Pelo Sr. Alexandre Chaseray[1]

 

São inumeráveis as obras modernas nas quais o princípio da pluralidade das existências é expresso incidentalmente, mas a de que falamos nos parece uma daquelas em que ele é tratado de maneira mais completa. O autor se preocupa, além disto, em demonstrar que a ideia cresce e se impõe cada dia mais aos Espíritos esclarecidos.

Nos fragmentos que transcrevemos a seguir as notas são do autor.

 

“A transmigração das almas, diz o Sr. Chaseray, é uma ideia filosófica ao mesmo tempo das mais antigas e das mais modernas. A metempsicose constitui o fundo da religião dos indianos, religião muito anterior ao Judaísmo, e Pitágoras pôde haurir essa crença dos brâmanes, se for verdade que ele esteve na Índia. Mas é mais provável que ele a tenha trazido do Egito, onde viveu muito tempo. A civilização reinava às bordas do Nilo alguns milhares de anos antes do nascimento de Moisés e, segundo Heródoto, os sacerdotes egípcios foram os primeiros a anunciar que a alma é imortal e que ela passa sucessivamente por todas as espécies animais, antes de entrar num corpo de homem.

“Por seu lado, os gregos jamais abandonaram completamente a ideia da metempsicose. Aqueles que entre eles não admitiam por inteiro a doutrina de Pitágoras, acreditavam vagamente com Platão que a alma imortal tinha existido algures, antes de se manifestar sob a forma humana, ou acreditavam no rio Letes, e no renascimento do homem na Humanidade. Entre os primeiros cristãos, muitos neófitos entendiam conservar de seus antigos dogmas o que lhes parecia bem. Os maniqueístas, por exemplo, tinham conservado os dois princípios do bem e do mal, e a migração das almas. Assim é que os heresiarcas, vindo multiplicar-se, os Pais e os Concílios tanto tiveram que fazer para trazer os espíritos a uma fé uniforme. Definitivamente vitoriosa, a Igreja apostólica baniu do seu império a metempsicose, que foi substituída pelo dogma do juízo irrevogável e da divisão dos humanos em eleitos e danados. O purgatório foi introduzido mais tarde, como ajuste de uma decisão demasiado inflexível.

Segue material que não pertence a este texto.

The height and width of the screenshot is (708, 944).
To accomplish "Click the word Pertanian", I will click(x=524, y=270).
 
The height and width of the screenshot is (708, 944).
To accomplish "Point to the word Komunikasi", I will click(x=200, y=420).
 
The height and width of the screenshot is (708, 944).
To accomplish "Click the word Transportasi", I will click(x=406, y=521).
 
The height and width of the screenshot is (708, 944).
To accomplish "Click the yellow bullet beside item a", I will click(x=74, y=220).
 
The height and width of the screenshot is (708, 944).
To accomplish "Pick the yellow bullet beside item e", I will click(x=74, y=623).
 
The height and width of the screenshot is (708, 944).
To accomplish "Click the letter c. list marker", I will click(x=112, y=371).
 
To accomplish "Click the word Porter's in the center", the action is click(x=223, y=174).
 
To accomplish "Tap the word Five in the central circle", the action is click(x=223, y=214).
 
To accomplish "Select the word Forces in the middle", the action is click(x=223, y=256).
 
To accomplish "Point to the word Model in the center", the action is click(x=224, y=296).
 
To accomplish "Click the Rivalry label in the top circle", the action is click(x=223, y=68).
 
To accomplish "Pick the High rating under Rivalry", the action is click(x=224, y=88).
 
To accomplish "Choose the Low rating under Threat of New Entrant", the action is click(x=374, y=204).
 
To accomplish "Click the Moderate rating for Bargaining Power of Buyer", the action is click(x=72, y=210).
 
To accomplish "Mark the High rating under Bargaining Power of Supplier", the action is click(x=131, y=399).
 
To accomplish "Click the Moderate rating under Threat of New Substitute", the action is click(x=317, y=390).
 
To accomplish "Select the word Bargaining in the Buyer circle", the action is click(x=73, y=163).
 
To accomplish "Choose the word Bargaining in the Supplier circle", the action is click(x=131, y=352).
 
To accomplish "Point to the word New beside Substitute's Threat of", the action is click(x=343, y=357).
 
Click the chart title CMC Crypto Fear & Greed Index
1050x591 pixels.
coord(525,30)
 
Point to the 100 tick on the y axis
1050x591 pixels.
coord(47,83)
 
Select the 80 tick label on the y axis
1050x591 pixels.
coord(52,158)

“Assim como não considerei como um progresso o espiritualismo de Santo Tomás, do qual não se vê nenhum traço nos livros sagrados, assim também não julgo nem feliz nem conforme à antiga doutrina do pecado original, que estabelece uma solidariedade tão estreita entre todas as gerações de homens, a afirmação dogmática que consiste em dizer que a existência de cada um de nós não tem raízes no passado e conduz a um paraíso ou a um inferno eternos. Em minha opinião, aí está uma heresia filosófica, contra a qual o espírito moderno reage com força.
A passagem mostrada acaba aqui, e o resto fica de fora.